MedGuideX: LLM Clinical Reasoning via Guideline Logic
MedGuideX has been created by researchers as a medical large language model that utilizes a pipeline to convert clinical practice guidelines (CPGs) into actionable decision logic. Rather than treating CPGs simply as text, this innovative method produces both factual and counterfactual question-answering data, enabling models to learn not only guideline-based decisions but also how those choices may vary based on different patient scenarios. Following the training of a medical LLM with this data, MedGuideX demonstrates a 10.28% relative enhancement in average accuracy across four benchmarks for clinical reasoning. Evaluations by physicians indicate that MedGuideX more effectively captures the reasoning of clinicians, addressing the common underuse of the procedural decision framework found in CPGs.
Key facts
- MedGuideX is trained using a guideline-derived pipeline that transforms CPG recommendations into executable clinical decision logic.

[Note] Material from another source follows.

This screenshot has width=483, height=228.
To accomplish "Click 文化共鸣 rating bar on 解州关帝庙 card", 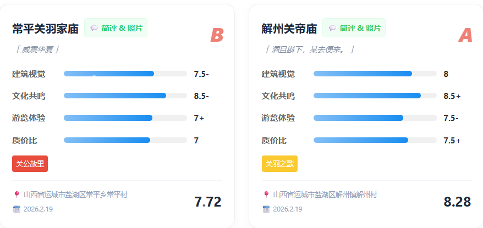I will pos(374,96).
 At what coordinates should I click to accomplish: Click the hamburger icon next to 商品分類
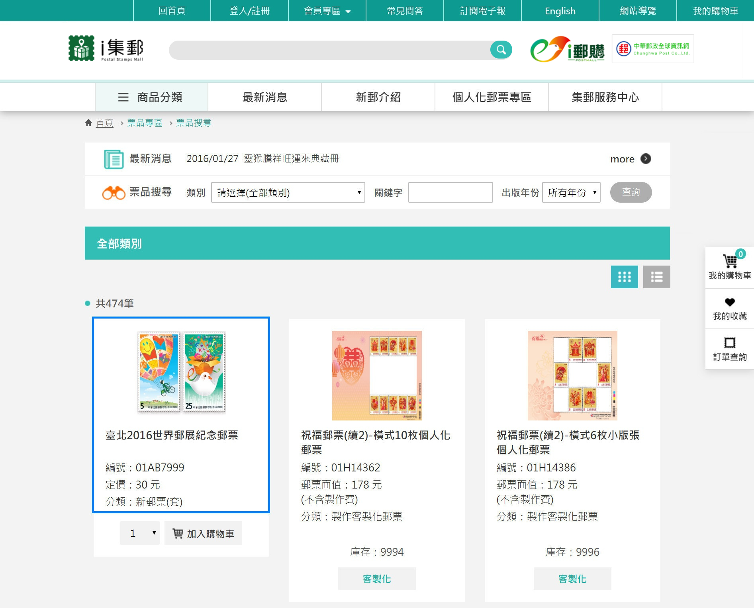(x=123, y=98)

- The pipeline generates factual and counterfactual question-answering data.
- MedGuideX achieves a 10.28% relative improvement in average accuracy across four clinical reasoning benchmarks.
- Physician evaluation shows MedGuideX better recovers clinician-authored reasoning.
- Existing methods often use CPGs as free-text training data or retrieval sources, underutilizing their procedural decision structure.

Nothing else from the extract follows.